世界の頂点に立つ移民国家を夢見る

坂中提案

 余命いくばくもない老年に達して何事も運命として受け入れる心境になった。移民国家をつくる天職にじゅんずる決意を新たにするとともに、坂中構想の先途を思うことしきりである。そのときいつも天命を知り天職に従事するという幸運を独り占めする人生があっていいものかと胸が痛む。私はいい事ずくめのハッピーエンドの人生などあり得ないという変わった人生観を持っている。
 日本の国運をひらく日を前にして、移民国家の創建のような歴史的大事業を成し遂げるには、最後の最後まで難問と格闘しなければならないという歴史の教訓をかみしめる。産みの苦しみが待っているにちがいない。どんな難関が待ち受けているかしれない。想像を絶するプレッシャーが我が身におそいかかるだろう。移民に消極的な姿勢の政治の壁を突き破れるか。四面楚歌が続く中、精根尽き果て、世界の先頭をゆく移民国家をつくる壮図はむなしく挫折するのではないか。眠れない夜、そんな不安が押し寄せてきて心をよぎる。
 するとすぐに弱気の虫を打ち消す強気の顔が出て、この期に及んであれこれ心配してもしょうがないと気力をふるい立たせる。そのときには、当代の日本人の誰かが移民国家体制を確立しなければ、「平成の日本人が日本を二流国家にした」と、50年後の日本人から怒られるのではないか、そんな脅迫観念にとらわれる。
 心の葛藤はそう簡単にはおさまらないが、わたしは生来の楽天家である。慎重居士ではなく果敢の士である。今が坂中英徳の真価が問われる時だと判断し、日本の救世主になるのは天命であると自分に言い聞かせ、与えられた運命に従わなければならないと覚悟を決める。

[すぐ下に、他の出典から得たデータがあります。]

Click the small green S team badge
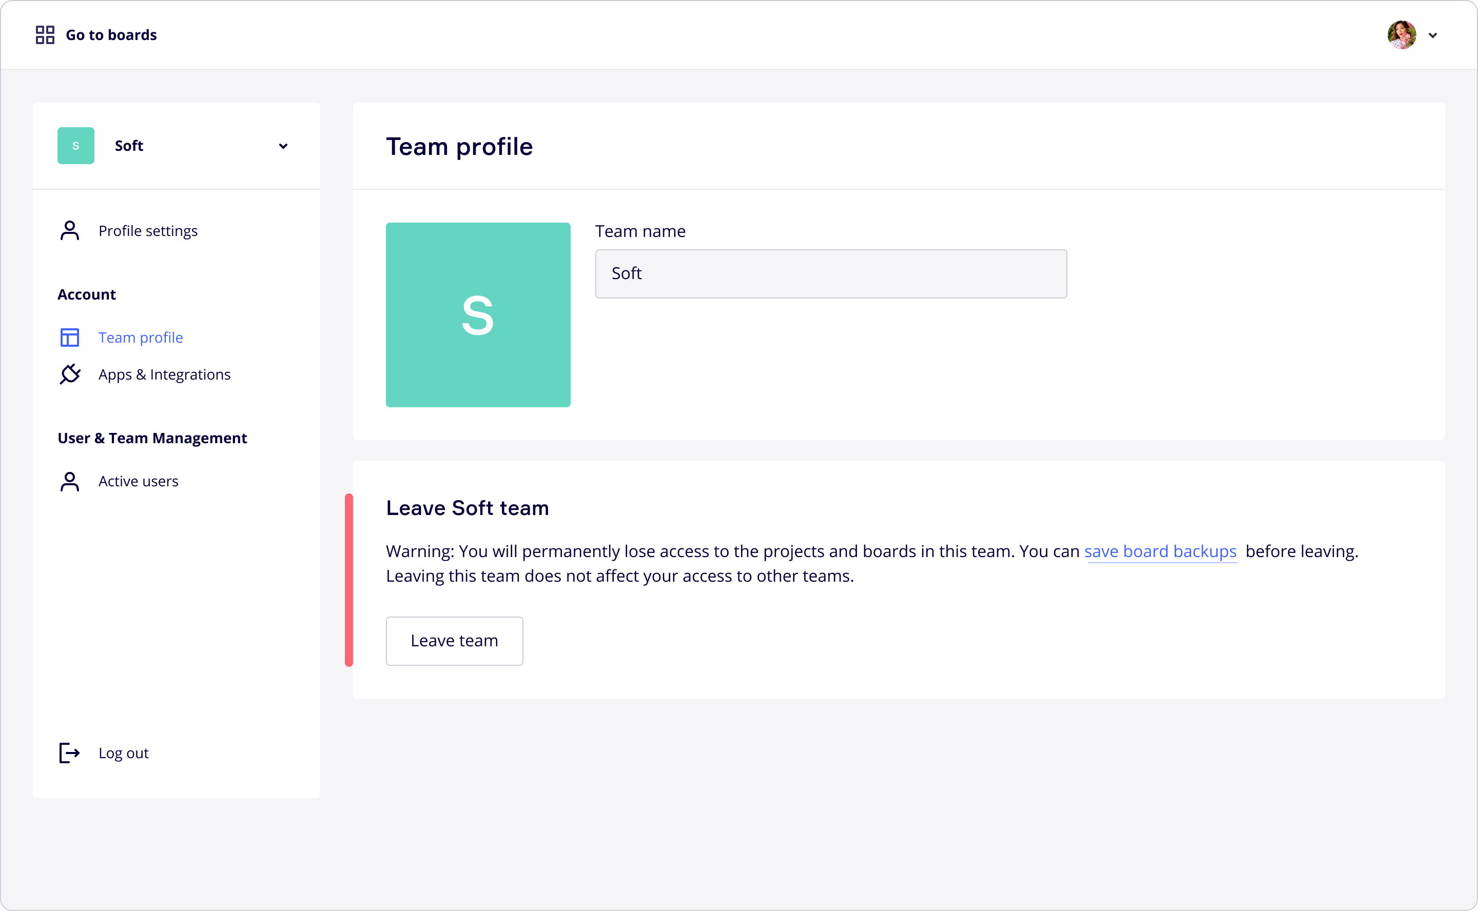 coord(75,145)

 以下に今後の行動指針を心にしるす。移民国家の王道を行くためである。
 多くの人との出会いがあり、多くの人の協力があって今の自分があることを忘れず、移民国家の産みの親としての義務を果たす。
 移民立国への道の先駆者の立場を自覚し、天から授かった使命をまっとうする。厳しい局面を迎えても決して逃げず、移民革命の最前線に立つ。
 天は移民政策に味方すると信じ、天の時を待つ。世界の誰よりも広い心を持つ日本人は移民をこころよく迎えると確信する。
100年後の日本人は人口崩壊の危機を乗り越え、世界の手本となる移民国家の創立にまい進していると想像をたくましくする。